Are time banks the future for the ‘Big Society’?

Photo: Lee Fair Share

Lewisham is the unlikely homeland of time banking, a revolutionary idea based on mutual self-help.

Rushey Green Time Bank, founded in 1998, was one of the first time banks to be set up in the country and has become a benchmark for others across the UK.

‘Time banks are based on equality and the principle of co-production, where service users also provide skills to the group, rather than being passive recipients. Time, not money, is the currency exchanged between individuals. One hour of your time earns you one time credit.

The hour of time that is donated can range from talking to someone who needs a chat, teaching a French class, writing a letter for someone or doing some DIY. The time credit earned can then be spent when that person needs help.

By creating a system in which people share their skills, a community is built, linking people together in a social, not economic sphere. The bold idea was devised by civil rights lawyer and activist, Dr Edgar Cahn, when he was at the LSE in the 1980s.

Rushey Green Time Bank was set up in 1998 and was based at the Rushey Green Group Practice, a GP surgery in Catford.  Since then it has grown at a phenomenal rate and now has around 235 members, with around 100 members who participate on a regular basis.

Charmaine Jacobs joined the time bank in 2006. She is now the broker, a job which involves keeping accounts and matching people who want help with people who can help them.

She said: “After I had my son in 2006 I felt quite isolated and trapped as a new mum, and I wanted to meet people who were in a similar position. I also had lots of skills but felt like I wasn’t using them. My health visitor gave me a leaflet about the parent and baby group run by the time bank.”

Jacobs added: “After I became a member I was able to use my admin skills to help the parent and baby groups, and the whole experience helped me value my skills. My job now is to facilitate relationships and events. At the moment we’re working on a community garden project. ”

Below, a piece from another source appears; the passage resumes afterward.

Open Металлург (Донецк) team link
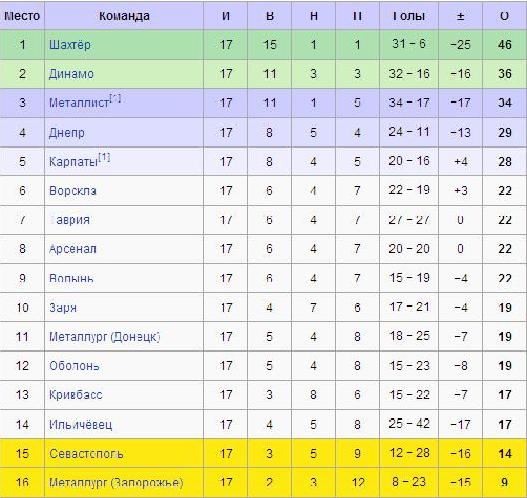(105, 337)
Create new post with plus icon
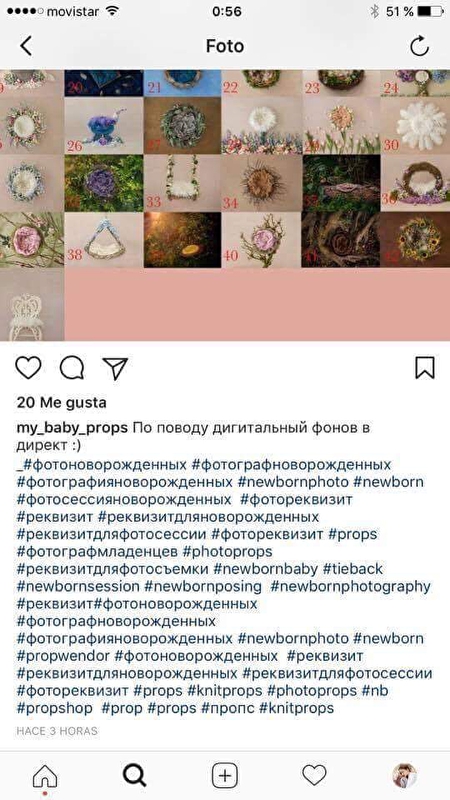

According to Time Banking UK there are currently 92 active time banks and 108 developing time banks in the country.

Not all of them have been successful and the area has seen a number of projects come and go over the years.  Jacobs attributes the sustained success of Rushey Green Time Bank to its strong sense of community and links to the GP surgery.

The time bank also receives referrals from the GP practice, as patients with anxiety and minor mental health problems are better treated by interacting with other people rather than taking medication.

Jacobs said, “People with mental health needs feel valued when they are part of a time bank, they lose their ‘mentally ill’ labels when they are members.”

At Rushey Green many of the members are of Afro-Caribbean origin. A majority of its members are over 60, and Jacobs is keen to recruit more young people.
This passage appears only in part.